Tepat di ujung tanjakan, berdiri megah highlight Kota Atas. Yakni Katedral Alexander-Nevsky. Gereja Ortodoks Rusia ini sekilas akan mirip sebuah masjid agung. Dengan kubah-kubah berwarna hitam. Dibangun tahun 1900 saat Kekaisaran Tsar masih berkuasa di Rusia. Sebagai lambang dominasi keagamaan dan politik Rusia di Baltik.
Di bagian atas Tallinn ini ada beberapa titik di mana orang bisa menyaksikan keindahan Kota Bawah hingga ke pelabuhan. Sungguh menawan. Yang terlihat paling tinggi di Kota Bawah adalah menara gereja St. Olav. Berwarna hijau. Di abad 14 masehi, gereja bergaya gotik bermenara setinggi 159 meter ini merupakan bangunan tertinggi di dunia.
Suasana Abad Pertengahan
Suasana abad pertengahan di kota ini terasa ketika kami memasuki gerbang kota tua, Gerbang Viru. Mulai terlihat gedung-gedung tua di dalam kota tua yang dikelilingi tembok batu tebal, sebuah ciri kota abad pertengahan di Eropa.
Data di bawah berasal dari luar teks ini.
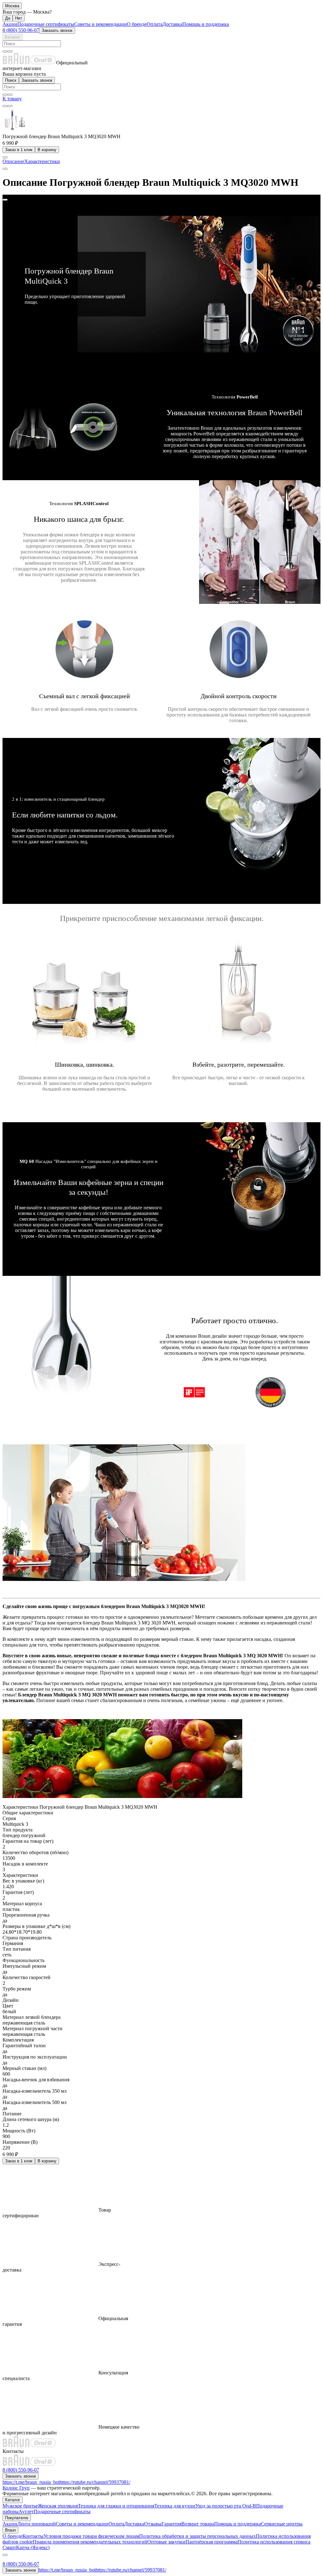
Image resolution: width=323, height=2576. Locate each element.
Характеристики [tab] (42, 161)
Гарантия (171, 2523)
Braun (10, 2530)
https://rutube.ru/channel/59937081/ (95, 2482)
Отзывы (153, 2523)
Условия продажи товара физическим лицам (91, 2536)
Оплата (154, 24)
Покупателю (16, 2517)
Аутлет (26, 2511)
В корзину (47, 149)
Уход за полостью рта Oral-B (225, 2505)
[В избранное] (10, 106)
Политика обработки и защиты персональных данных (197, 2536)
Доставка (172, 24)
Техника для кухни (174, 2505)
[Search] (10, 51)
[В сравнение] (5, 106)
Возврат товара (197, 2523)
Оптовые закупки (166, 2541)
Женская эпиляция (58, 2505)
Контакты (33, 2536)
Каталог (12, 37)
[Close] (5, 200)
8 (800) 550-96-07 (21, 30)
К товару (12, 98)
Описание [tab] (13, 161)
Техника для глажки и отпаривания (116, 2505)
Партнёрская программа (211, 2541)
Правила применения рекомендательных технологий (90, 2541)
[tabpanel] (161, 988)
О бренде (137, 24)
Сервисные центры (281, 2523)
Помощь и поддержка (205, 24)
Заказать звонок (57, 30)
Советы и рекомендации (100, 24)
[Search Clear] (5, 51)
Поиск (10, 80)
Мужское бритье (20, 2505)
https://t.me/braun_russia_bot (31, 2482)
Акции (10, 24)
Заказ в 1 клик (18, 149)
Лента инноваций (36, 2523)
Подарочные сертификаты (45, 24)
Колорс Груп (16, 2488)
Di bagian depan pintu toko atau rumah banyak orang memasang obor atau lampu berbahan bakar minyak. Membuat sebagian temboknya hitam oleh jelaga. Jalannya terbuat dari batu alam. Konon, semua gedung pemerintahan dan gereja-gereja masih berada dalam bentuk orisinil dari abad 11 hingga 15 masehi. Juga banyak gudang serta perumahan tua milik penduduknya.
Tak hanya bangunan yang membuat suasana masa lampau terasa, beberapa aktivitas membuatnya suasana masa silam makin kental. Beberapa orang lalu lalang dengan menggunakan baju kuno misalnya. Mereka mempromosikan kegiatan budaya, membagi-bagikan selebaran, atau menjadi penjaga sebuah rumah makan bernuansa abad pertengahan. Di depan gedung-gedung tua banyak kami temui lampu-lampu minyak atau obor. Tulisannya terlihat sangat kuno. Hiasannnya pun demikian. Di beberapa sudut kami temukan orang-orang menjual penganan dengan bumbu spesial. Di satu tempat ada seorang anak muda mendemonstrasikan pembuatan koin kuno.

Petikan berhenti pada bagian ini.